Leaving no one behind in protecting life on land
SEI Africa’s Acting Director Dr Philip Osano outlined the ELD Policy Engagement process in Ethiopia, Kenya and Rwanda. He noted: “The ongoing studies are designed to contribute to the Sustainable Development Goal 15, and support countries in achieving the agreed Land Degradation Neutrality (LDN) targets.
“Some of the planned policy engagement processes include establishing existing policy gaps and opportunities at sub-national and national levels, development of publications and policy briefs, and holding national policy workshops involving multi-sectors and multi-stakeholders.”
ELD partners presented progress and proposed next steps on two projects: Economic Valuation of Selected Sustainable Rangeland Management Practices in Isiolo County, Kenya; and The Economics of Land Use Changes on Ecosystem Services in Aberdare Water Towers Kenya.
As with other developing countries, the key driving forces of land degradation in Kenya remain to be limited land resources and population increase. As a result there are small farms, low production per person, and increasing landlessness.

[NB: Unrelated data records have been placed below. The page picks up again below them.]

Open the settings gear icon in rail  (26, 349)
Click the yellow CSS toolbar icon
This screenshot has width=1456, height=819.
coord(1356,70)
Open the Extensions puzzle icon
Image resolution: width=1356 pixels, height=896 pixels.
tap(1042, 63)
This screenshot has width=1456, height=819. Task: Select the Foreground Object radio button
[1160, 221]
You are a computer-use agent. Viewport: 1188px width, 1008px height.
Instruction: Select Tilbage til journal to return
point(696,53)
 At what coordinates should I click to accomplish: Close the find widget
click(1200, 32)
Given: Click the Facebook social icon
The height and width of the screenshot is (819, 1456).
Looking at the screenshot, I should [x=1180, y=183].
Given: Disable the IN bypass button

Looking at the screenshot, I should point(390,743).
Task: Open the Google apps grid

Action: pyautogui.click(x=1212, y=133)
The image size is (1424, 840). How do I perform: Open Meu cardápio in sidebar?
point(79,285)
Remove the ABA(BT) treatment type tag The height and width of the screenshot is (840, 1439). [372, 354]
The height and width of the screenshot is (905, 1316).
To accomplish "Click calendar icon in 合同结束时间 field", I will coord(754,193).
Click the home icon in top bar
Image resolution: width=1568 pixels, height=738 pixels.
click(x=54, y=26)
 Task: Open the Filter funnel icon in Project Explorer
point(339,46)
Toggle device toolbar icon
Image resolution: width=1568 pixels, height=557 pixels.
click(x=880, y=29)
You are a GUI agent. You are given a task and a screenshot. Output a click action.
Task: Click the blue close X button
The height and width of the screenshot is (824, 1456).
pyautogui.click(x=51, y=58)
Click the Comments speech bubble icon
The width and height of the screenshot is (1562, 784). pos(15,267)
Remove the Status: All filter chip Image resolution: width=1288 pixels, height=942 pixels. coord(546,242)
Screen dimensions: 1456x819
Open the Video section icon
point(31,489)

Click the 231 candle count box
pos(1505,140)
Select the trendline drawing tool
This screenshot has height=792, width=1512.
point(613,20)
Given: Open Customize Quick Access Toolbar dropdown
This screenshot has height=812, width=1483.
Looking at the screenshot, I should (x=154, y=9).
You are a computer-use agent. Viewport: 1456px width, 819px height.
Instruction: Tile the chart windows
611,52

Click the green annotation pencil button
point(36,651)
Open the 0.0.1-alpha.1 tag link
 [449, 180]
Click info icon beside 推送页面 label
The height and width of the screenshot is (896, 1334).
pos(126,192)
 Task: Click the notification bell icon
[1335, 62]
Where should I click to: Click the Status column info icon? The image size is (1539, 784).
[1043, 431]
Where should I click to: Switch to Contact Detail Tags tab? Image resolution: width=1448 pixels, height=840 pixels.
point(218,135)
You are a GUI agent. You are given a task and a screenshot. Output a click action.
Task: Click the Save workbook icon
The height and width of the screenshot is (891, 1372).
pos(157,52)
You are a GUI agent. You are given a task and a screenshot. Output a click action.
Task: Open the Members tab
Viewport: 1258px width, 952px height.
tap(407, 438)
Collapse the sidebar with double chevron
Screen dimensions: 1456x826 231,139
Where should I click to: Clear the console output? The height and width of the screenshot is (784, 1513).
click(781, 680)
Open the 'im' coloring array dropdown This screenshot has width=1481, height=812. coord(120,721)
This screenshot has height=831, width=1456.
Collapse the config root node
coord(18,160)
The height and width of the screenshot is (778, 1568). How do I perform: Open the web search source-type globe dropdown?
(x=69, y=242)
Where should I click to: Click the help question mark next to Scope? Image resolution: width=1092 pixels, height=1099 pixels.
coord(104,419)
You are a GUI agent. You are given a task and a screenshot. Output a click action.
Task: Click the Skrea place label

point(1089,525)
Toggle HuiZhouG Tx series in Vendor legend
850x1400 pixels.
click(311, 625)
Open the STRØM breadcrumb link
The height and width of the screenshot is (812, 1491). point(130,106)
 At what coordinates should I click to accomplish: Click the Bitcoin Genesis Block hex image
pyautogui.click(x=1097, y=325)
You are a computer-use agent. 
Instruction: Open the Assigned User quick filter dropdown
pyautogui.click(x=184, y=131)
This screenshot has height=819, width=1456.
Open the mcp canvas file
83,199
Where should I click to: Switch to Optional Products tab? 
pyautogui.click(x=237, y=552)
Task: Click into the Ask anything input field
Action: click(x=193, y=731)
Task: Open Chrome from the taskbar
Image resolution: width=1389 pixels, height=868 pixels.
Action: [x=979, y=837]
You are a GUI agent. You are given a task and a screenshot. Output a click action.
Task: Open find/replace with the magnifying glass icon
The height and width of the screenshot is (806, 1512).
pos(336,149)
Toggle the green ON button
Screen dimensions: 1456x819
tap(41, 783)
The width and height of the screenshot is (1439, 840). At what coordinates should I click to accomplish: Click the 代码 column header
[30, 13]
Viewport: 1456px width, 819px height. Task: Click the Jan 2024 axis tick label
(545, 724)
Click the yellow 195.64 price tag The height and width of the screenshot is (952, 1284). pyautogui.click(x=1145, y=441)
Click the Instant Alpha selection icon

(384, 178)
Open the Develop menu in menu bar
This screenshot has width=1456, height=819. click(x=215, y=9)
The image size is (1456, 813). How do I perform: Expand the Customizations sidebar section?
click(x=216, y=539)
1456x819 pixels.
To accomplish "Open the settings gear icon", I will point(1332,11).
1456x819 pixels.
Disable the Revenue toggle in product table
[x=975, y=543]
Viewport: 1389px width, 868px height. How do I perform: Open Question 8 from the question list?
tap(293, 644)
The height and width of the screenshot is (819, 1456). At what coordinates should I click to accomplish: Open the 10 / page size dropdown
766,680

Workshop participants agreed on the need to improve and broaden understanding of physical characteristics that influence social contact between humans and land, and provide evidence that nature – especially land – plays an important role in sustaining human development.
Both projects (Economic Valuation of Selected Sustainable Rangeland Management Practices in Isiolo County, Kenya and The Economics of Land Use Changes on Ecosystem Services in Aberdare Water Towers Kenya) fall under the ELD component one that aims to Reverse Land Degradation in Africa through Scaling Up Evergreen Agriculture Programme.
Key achievements include mapping ecosystems being studied in the project, and collection of data from different target groups for further analysis.